#### Records shown ####

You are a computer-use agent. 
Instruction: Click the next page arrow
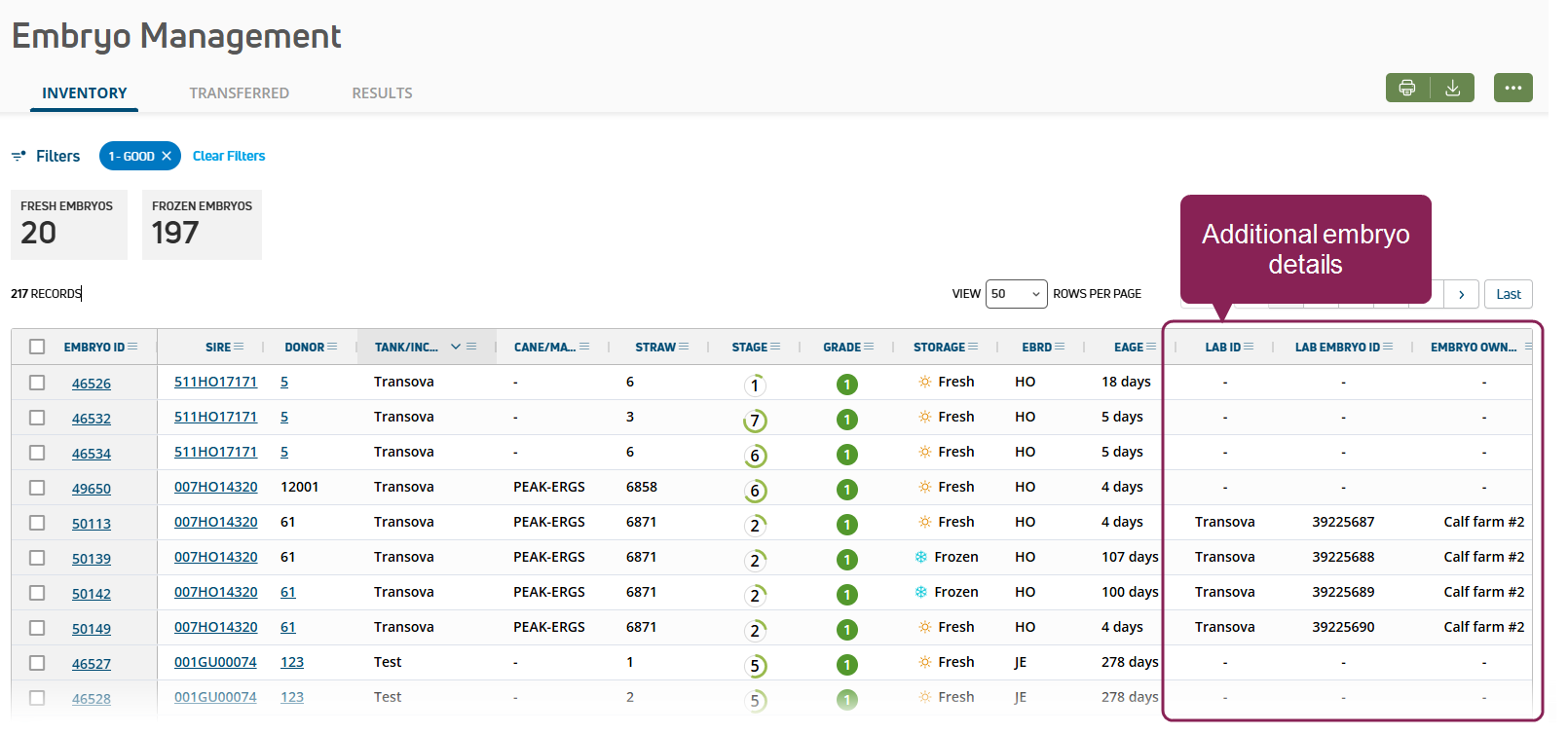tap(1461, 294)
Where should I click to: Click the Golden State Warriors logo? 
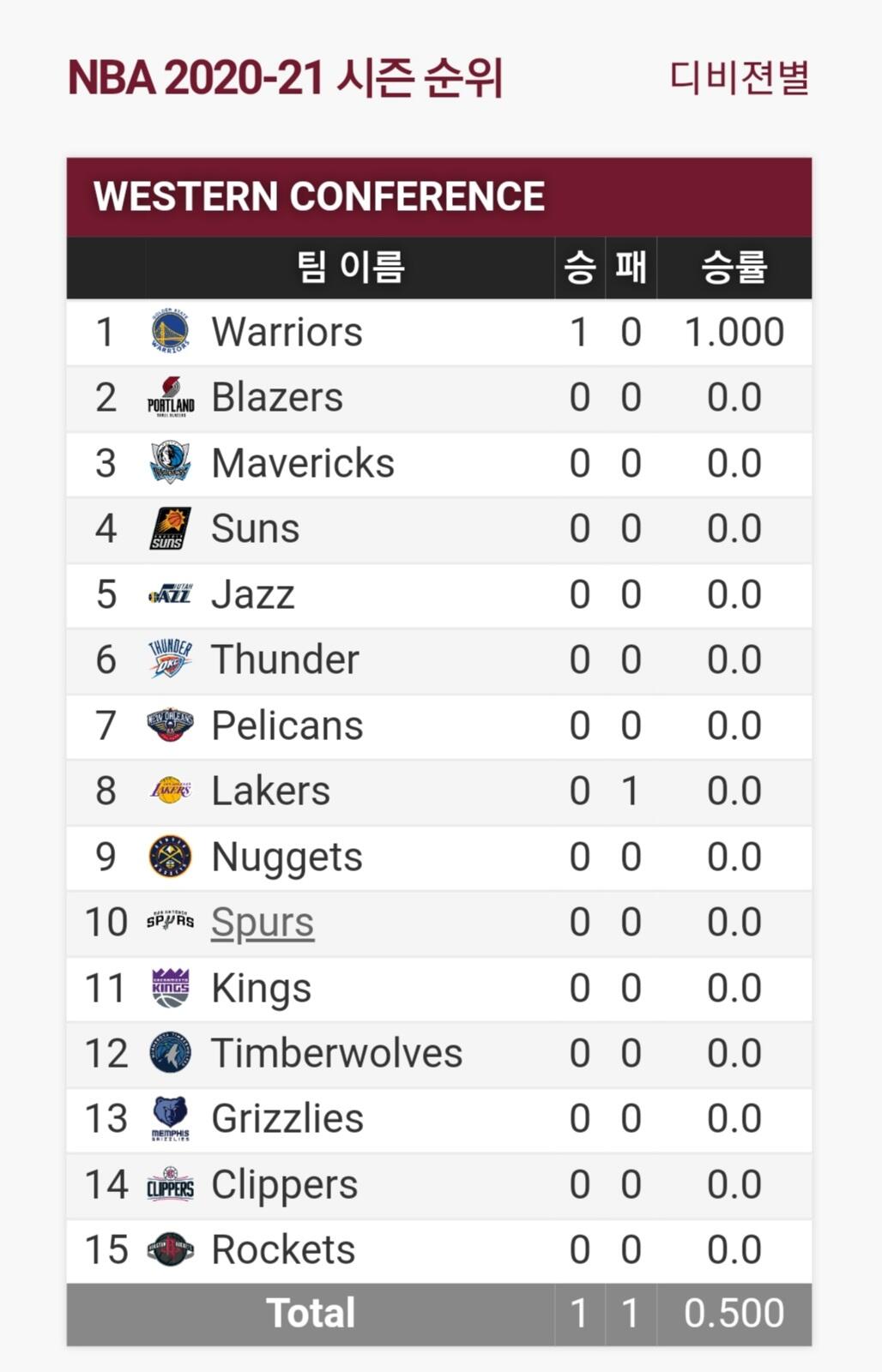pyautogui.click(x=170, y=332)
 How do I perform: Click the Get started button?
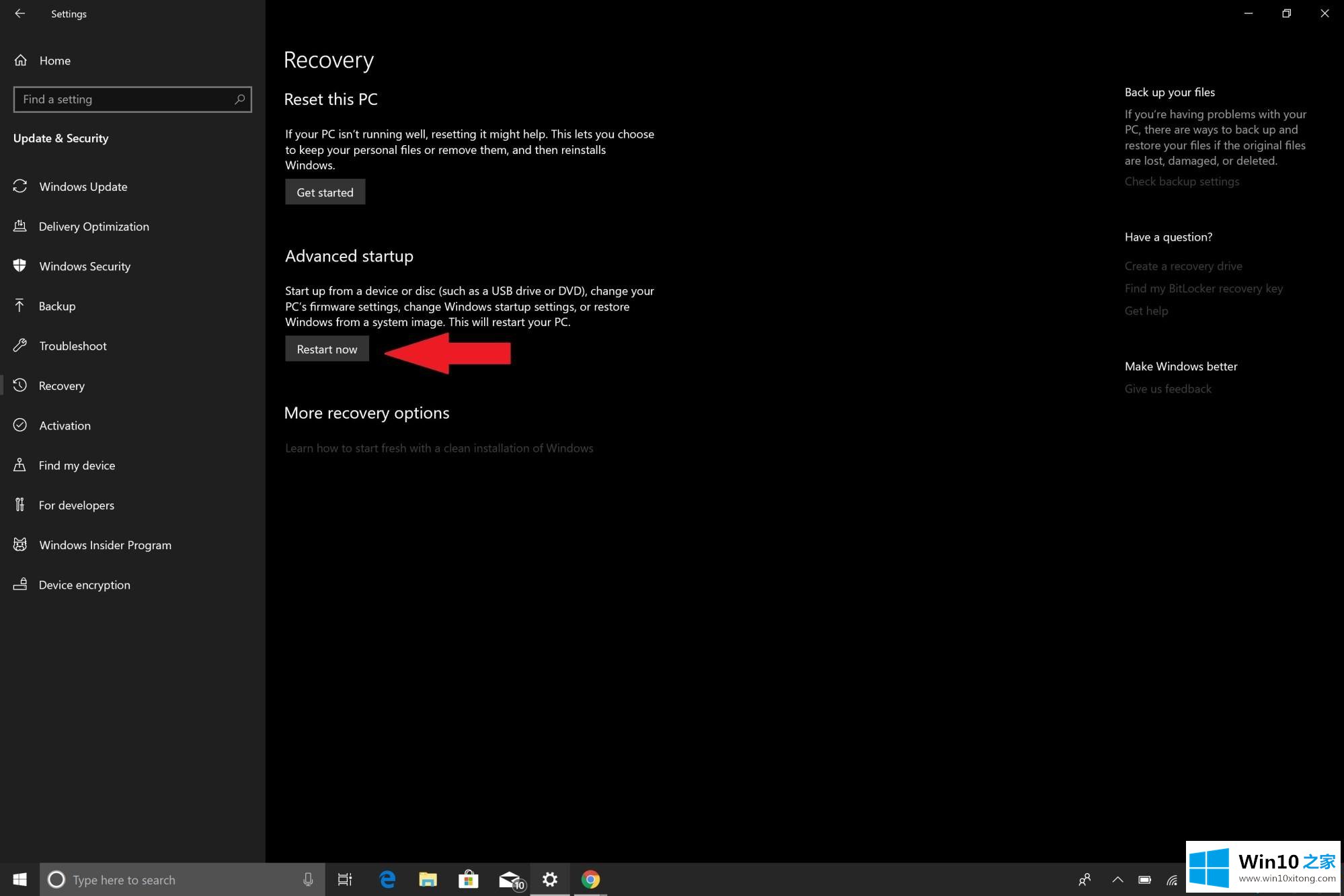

####

Brief >>
What you write should match, word for word, the lines from the one containing "Where should I" to the end of the listing, with both ends kept and the pictures left out.

Your solution >>
Where should I click to: Click the Golden State Warriors logo? 
pyautogui.click(x=170, y=332)
 How do I perform: Click the Get started button?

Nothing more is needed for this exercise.